▶ Directions
Below are the records; count the lines in which "computer" occurs and report only that number.

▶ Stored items
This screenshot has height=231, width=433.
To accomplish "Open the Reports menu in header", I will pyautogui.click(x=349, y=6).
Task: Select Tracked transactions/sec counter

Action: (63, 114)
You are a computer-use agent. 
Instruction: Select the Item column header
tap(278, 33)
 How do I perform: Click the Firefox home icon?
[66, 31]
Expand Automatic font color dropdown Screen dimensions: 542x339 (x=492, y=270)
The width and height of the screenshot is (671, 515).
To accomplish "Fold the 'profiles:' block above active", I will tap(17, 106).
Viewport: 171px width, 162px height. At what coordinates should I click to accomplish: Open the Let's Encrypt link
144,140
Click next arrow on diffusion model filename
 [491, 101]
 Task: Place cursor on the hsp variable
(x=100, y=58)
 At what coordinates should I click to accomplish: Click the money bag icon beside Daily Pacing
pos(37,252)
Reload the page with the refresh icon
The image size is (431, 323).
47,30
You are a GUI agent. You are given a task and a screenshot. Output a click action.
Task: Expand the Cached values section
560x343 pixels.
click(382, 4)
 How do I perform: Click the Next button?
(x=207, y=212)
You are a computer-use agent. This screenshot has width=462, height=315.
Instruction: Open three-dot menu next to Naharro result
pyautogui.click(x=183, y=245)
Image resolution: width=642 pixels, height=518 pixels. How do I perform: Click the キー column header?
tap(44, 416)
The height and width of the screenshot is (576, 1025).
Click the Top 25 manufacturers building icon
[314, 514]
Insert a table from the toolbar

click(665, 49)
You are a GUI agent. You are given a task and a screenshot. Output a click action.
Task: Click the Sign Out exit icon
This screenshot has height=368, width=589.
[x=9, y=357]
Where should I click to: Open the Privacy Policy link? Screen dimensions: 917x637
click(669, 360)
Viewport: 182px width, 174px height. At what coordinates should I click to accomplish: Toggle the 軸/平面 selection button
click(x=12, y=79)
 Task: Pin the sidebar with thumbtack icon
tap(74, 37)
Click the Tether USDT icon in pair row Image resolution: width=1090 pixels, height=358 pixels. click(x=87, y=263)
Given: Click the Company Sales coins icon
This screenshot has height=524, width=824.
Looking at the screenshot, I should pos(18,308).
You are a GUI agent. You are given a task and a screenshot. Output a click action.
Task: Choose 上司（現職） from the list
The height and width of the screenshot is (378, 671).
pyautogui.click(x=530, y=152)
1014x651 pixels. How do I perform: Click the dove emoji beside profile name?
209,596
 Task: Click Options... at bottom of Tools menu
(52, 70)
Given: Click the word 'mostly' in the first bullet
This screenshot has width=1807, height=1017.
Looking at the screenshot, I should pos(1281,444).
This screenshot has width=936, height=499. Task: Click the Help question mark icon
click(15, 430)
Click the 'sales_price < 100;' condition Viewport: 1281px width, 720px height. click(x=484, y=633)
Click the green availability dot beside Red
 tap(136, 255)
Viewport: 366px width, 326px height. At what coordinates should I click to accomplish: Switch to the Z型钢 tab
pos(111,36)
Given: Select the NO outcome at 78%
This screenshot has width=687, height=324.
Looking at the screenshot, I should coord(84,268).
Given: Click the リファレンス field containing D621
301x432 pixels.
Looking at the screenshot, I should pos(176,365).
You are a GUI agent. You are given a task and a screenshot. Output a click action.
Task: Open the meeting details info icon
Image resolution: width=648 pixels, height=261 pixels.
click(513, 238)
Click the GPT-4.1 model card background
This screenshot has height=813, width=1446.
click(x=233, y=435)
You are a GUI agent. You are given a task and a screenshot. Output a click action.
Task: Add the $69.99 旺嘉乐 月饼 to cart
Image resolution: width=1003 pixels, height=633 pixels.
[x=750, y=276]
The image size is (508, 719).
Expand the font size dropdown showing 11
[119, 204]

▶ Your solution
2